Wed Jan 14 23:09:01 UTC 2015
PatrickD Garvey <patrickdgarveyt at gmail.com>

On Tue, Jan 13, 2015 at 10:04 AM, Karanbir Singh <mail-lists at karan.org> wrote:
> On 01/09/2015 11:49 PM, Tom Sorensen wrote:
>> KB -- I made those changes several months ago (Sep/Oct I believe), with
>> discussion in IRC. This was after a spate of people in the main channel
>> having issues with Atomic (there's a name that's going to end up causing
>> problems...) and the continued use of RPMForge/RepoForge, with no
>> indication that they're really really bad. As well as the recognition of
>> the reality that there are a very few repos that are frequently
>> recommended (and, in the case of EPEL, now easily enabled in CentOS).
> I think we should do a bit of work and find a tangiable set of standards
> that a repo needs to meet in order to be 'endorsed' or rated at a
> certain level. Because at the moment it does seem to add value to a repo
> or two over others, based on personal opinion.
> I am willing to write code to do this validation, but were going to need
> a set of good rules to implement.
> regards and thanks
> - KB
Maybe it isn't code that needs to be generated.

I obviously wasn't around for any IRC discussion of this page and its
I don't imagine there is any sort of log of that discussion I could review.

Rhetorical questions and comments:
Is it true some of these repos exist because CentOS wasn't adequate for some
particular purpose, but someone thought they could provide a parallel resource
to easily install additional software?

I imagine another motivation would be a quasi-fork.

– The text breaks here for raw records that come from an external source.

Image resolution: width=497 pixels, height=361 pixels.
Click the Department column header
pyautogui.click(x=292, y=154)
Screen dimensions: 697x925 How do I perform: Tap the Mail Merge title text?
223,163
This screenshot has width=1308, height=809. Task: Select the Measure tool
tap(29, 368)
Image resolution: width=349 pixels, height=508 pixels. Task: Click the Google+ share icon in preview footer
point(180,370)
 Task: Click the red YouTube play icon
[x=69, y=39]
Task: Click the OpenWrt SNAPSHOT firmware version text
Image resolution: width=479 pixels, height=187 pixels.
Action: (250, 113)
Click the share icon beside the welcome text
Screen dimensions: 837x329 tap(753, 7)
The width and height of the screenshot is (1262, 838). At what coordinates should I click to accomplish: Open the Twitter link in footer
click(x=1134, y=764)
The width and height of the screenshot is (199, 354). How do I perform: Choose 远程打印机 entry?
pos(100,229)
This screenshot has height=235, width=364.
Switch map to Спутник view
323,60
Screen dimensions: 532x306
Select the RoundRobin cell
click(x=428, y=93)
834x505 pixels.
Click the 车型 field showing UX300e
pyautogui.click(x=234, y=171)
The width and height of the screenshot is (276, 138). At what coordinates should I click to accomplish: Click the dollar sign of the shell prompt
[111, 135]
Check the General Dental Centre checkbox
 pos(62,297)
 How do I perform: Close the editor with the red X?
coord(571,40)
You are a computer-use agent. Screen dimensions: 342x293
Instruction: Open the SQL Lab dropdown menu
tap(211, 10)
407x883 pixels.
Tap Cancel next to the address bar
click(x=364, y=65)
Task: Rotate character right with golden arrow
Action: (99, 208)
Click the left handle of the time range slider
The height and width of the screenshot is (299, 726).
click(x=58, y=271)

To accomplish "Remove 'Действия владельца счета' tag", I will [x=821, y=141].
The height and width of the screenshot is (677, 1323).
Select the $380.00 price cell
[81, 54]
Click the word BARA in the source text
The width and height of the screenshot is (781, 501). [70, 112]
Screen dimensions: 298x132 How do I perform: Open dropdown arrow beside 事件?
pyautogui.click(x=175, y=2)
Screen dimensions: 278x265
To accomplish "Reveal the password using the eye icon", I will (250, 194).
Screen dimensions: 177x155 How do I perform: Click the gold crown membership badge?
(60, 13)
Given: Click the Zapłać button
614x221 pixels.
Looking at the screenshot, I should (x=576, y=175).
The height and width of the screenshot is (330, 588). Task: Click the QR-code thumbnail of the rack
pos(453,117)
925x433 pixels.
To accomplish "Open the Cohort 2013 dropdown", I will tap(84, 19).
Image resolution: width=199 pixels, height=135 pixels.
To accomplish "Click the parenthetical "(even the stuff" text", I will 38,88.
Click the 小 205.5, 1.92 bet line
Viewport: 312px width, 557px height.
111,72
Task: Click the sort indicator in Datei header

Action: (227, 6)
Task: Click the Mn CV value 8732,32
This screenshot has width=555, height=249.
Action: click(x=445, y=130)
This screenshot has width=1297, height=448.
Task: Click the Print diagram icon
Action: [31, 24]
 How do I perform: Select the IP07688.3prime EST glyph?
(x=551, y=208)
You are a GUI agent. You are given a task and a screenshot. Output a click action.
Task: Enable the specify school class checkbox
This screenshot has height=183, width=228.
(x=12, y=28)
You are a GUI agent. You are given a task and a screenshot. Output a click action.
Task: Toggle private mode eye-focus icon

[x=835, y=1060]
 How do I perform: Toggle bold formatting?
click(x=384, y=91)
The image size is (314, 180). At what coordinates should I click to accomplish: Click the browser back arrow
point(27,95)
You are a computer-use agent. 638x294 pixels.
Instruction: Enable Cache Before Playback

That is, someone
was offended
that a particular decision was not to their satisfaction, but thought a repo
could be used to eliminate the bad decision and implement their proposal.

>From Tom's comment I infer there was a need to warn people away from using some
repos that were consuming significant resources to help folks who had
trusted them.

It also appears that somehow Fedora's efforts have been mutually beneficial.

With these thoughts as background for my thinking, my brainstorm is that the
Special Interest Groups and spins may be the path to solving the need to have
additional non-CentOS resources and know they are sufficiently cooperative.

The Third Party Repositories section should not list any other repositories,
but should only note there are difficulties in making several independent
repositories safely usable and give a thorough explaination of what has happened
in the past without naming names.

The offer to help through Special Interest Groups and spins can then be noted.
This would be used to enter into a cooperative arrangement with each group that
wishes to start with the CentOS repositories and "improve" them.

If one implements a set of software tests for the quality of other folks work,
one is effectively committing to maintain those tests, which have no purpose
within the CentOS project. That means a CentOS project member is diverting time
from the CentOS project. Joint ventures, with agreements about how
they will work,
leverage the expertise of all participants for the benefit of all the projects.
Unilateral Quality Assurance tests consume time just generating
debates about the
quality of the tests, even before the maintenance issue comes up.

Atomic has a SIG. Maybe, EPEL needs one.